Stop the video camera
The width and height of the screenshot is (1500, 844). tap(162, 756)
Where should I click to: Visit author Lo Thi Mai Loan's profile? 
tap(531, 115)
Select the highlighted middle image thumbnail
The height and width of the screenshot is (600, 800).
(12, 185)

-=-=-=-=-

PROBLEM DETAILS:
In full and word for word, write out the data above.

RESULT FOR THIS EXERCISE:
Stop the video camera
The width and height of the screenshot is (1500, 844). tap(162, 756)
Where should I click to: Visit author Lo Thi Mai Loan's profile? 
tap(531, 115)
Select the highlighted middle image thumbnail
The height and width of the screenshot is (600, 800).
(12, 185)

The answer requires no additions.